Diversity metrics
Species diversity
We measured community richness using: (1) species richness (SR), (2) the Shannon-Wiener diversity index (H’) (Shannon and Weaver 1949), and (3) Smith and Wilson’s (1996) index of evenness (Evar). Species presence/absence data was collected for all sub-plots, so to avoid pseudo-replication we calculated a single species richness measure for each plot by averaging the species richness of the nine sub-plots. In addition to calculating the overall species richness of each plot, we calculated the species richness of shrubs (25 species total), herbs (102 species total), and graminoids (52 species total) separately. Our other two measures of community richness required species abundance data, which was only collected for one sub-plot in each plot, so H’ and Evar measurements at the plot-level were taken from a single sub-plot.
Phylogenetic diversity
Phylogeny construction
To study the effect of reindeer grazing on phylogenetic diversity, we constructed a regional vascular plant phylogeny. After reducing all taxonomy assignments to the species-level, which involved re-assigning subspecies, hybrids, and synonymous species, we identified 145 unique species from our samples to include in the regional phylogeny. DNA sequences for these species for the genes matK and rbcL were collected from GenBank (Supplementary material Appendix 1, Table A1).
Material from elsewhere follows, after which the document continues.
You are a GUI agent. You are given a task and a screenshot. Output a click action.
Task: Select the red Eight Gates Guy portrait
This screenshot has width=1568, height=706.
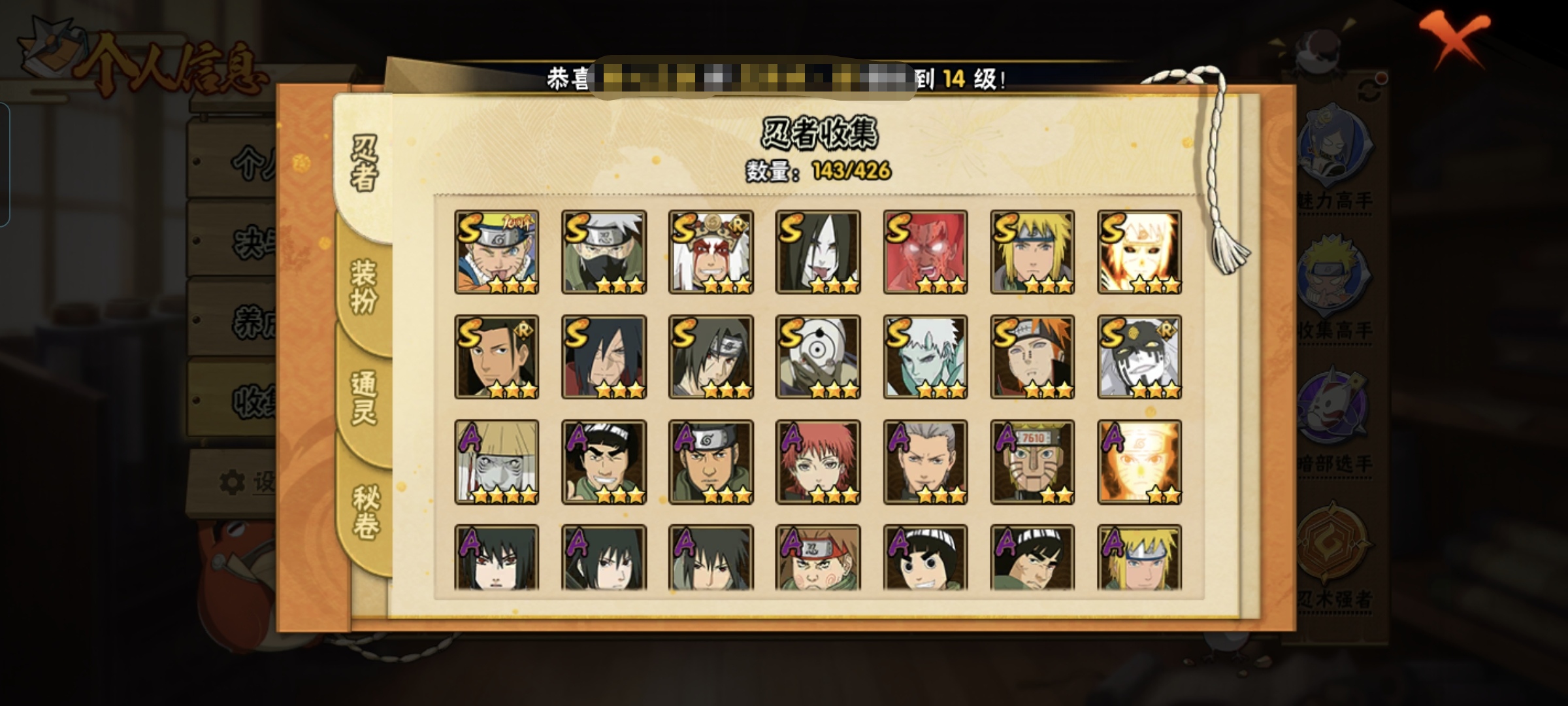tap(925, 252)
If sequence information was not available for one or both of matK and rbcL for a species, we used the closest-relative within the same genus with available matK and/or rbcL sequence information. Sequences for the identified species or close relative were available for 138/145 species for rbcL and 140/145 for matK (Supplementary material Appendix 1, Table A1). Two species did not have available sequence information for either gene and did not have a close relative that could be substituted:Cerastium cerastoides and Carex parallela . C. cerastoides was manually inserted at the base of the Cerastiumclade (Scheen et al. 2004) and C. parallela was manually inserted into a clade with Carex dioica (Lipnerová et al. 2013).
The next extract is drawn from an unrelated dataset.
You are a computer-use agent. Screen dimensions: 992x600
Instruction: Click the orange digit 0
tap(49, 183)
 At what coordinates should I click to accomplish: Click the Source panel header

To ensure the correct reading frame prior to sequence alignment, all sequences were translated to amino acids in ExPASy (Gasteiger et al. 2003). Alignments were completed in MEGA7 (Kumar et al. 2016) using MUSCLE with the nucleotides for the coding regions of plant plastids and default settings. Non-informative gaps were manually removed from the matK alignments and excess lengths were trimmed from the ends of both genes. We identified GTR+G+I as the best model for rbcL and GTR+G as the best model for matK using the Model Selection tool in MEGA7.
Bayesian inference of trees was performed using MrBayes (Huelsenbeck and Ronquist 2001) with two partitions: one for matK and one for rbcL. We ran our model for 100 000 000 generations with 4 chains at a temperature of 0.2 and a stop value of 0.01 for convergence. The sample frequency was set to every 1000 generations with a burn-in fraction of 0.25 and the trees were dated by constraining seven nodes (Table 1; Bell et al. 2010). The analysis converged at 10 304 000 generations. We illustrate the posterior with the majority rule consensus tree, created by collapsing clades with posterior probabilities less than 50% to polytomies (Supplementary material Appendix 1, Figure A1).
Phylogenetic structure
We used mean pairwise distance (MPD) as our measure of phylogenetic structure. MPD is more sensitive to changes in distantly related taxa than is the mean nearest taxon distance (Webb et al. 2002). To prevent bias resulting from calculations due to distantly related species (e.g.Lycopodium species), we used only the angiosperms (133/145 sampled species) to calculate MPD. We calculated a standardized measure of MPD with the aid of the function ses.mpd , in the R package “picante” by comparing the observed phylogenetic community structure to a specified null model with a randomized community structure (Kembel et al. 2010, R Core Team 2019). Using taxa that were identified to the species-level, we calculated both (1) a presence/absence-based measure of MPD (calculated at the sub-plot level and then averaged within each plot) and (2) an abundance-based measure (calculated for a single sub-plot in each plot), by weighting the pairwise distances by the product of the relative abundance of each species in each pair. Both MPD metrics were calculated for every tree in the posterior sample (created by merging the two runs and removing the 25% burn-in: final n = 15,458 trees) and averaged to produce a single measure for each plot. For our null model we used the independentswap algorithm (with 1000 iterations per run and 999 runs), which randomizes the community data matrix while maintaining species occurrence frequency and sample species richness (Gotelli 2000). We used the p-value, or quantile, of observed MPD vs. the MPD of null communities as our standardized response variable, as this metric is less biased than the more common Net-Relatedness Index (Vamosi et al. 2014). Our measure describes the rank of the observed phylogenetic dispersion relative to the distribution produced by the null model. A value of 0 corresponds to a community that is more clumped than any of the null communities, a value of 0.5 corresponds to a community that has a median dispersion relative to the null communities, and a value of 1 corresponds to a community that is more dispersed than any of the null communities. We refer to these metrics as phylogenetic dispersion (from the species presence/absence data) and abundance-weighted phylogenetic dispersion (from the relative species abundance data).